Miss Marvin, a comely, capable woman of forty, seemed a little flustered.
"I'm sorry to disturb you, sir, but it's the gentleman in No. 18. He's been at me about his room, and I think"—her voice dropped—"I think he isn't quite himself. If you wouldn't mind speaking to him—"
"What the devil do you mean by putting me to sleep in a hay-loft?"
Miss Marvin jumped, for the gentleman from No. 18 had followed uninvited and was talking over her shoulder. He stretched an arm across the door to bar her escape. "No, you don't. I don't know which of you two is responsible here, but I am going to have an answer out of somebody. I pay a decent price, I expect a decent room, and you put me in a garret that stinks like a rabbit hutch, and nearly brains me if I walk across the floor! Why, I wouldn't put a nigger to sleep in such a hole! What do you mean by it, I want to know?"
"One moment," said Gardiner. "Miss Marvin, may I trouble you for that register? Thanks. Here we are. I had to give you No. 18 because it was absolutely the last unoccupied room in the house. If you look, you can see for yourself that I'm speaking the truth."

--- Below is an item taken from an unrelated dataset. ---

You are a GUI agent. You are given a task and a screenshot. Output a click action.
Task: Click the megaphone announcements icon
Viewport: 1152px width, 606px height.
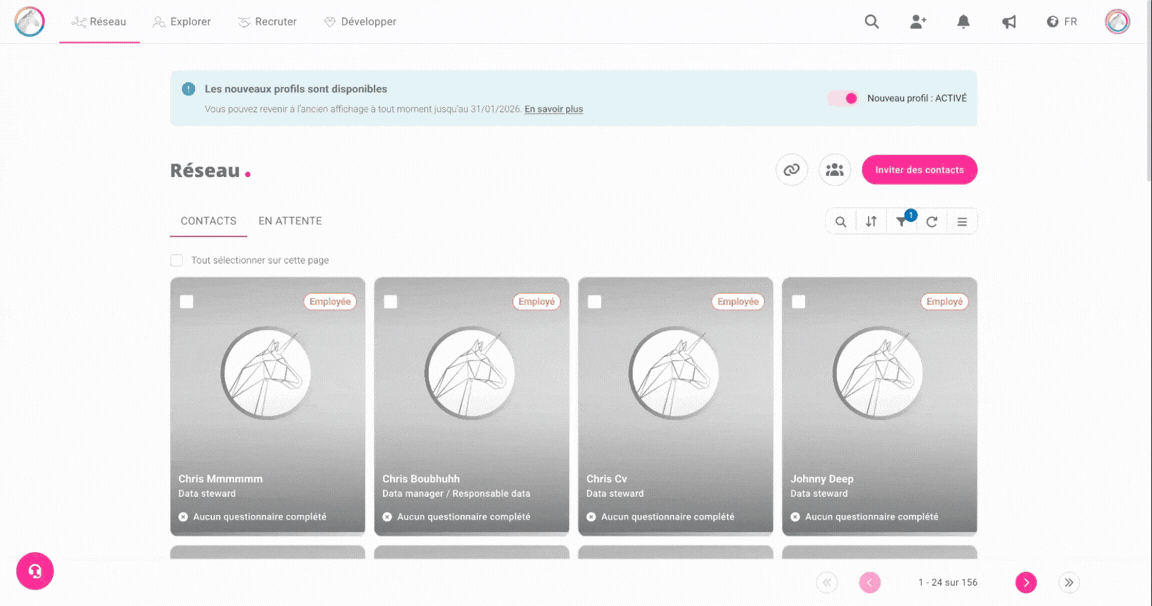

A little checked, Trent bent his handsome head over the page. He was not drunk; but he had been drinking. Gardiner, sitting by the window on the far side of the table, leaned across, pointing out the entries with a small, brown, well-kept forefinger.
"These are my best rooms. They're occupied now by a Leeds fishmonger, but I can't very well turn him out for that. If I'd known you were coming—but as it was I simply had to put you where I could. There's not a corner anywhere else."
"The place stinks," said Trent.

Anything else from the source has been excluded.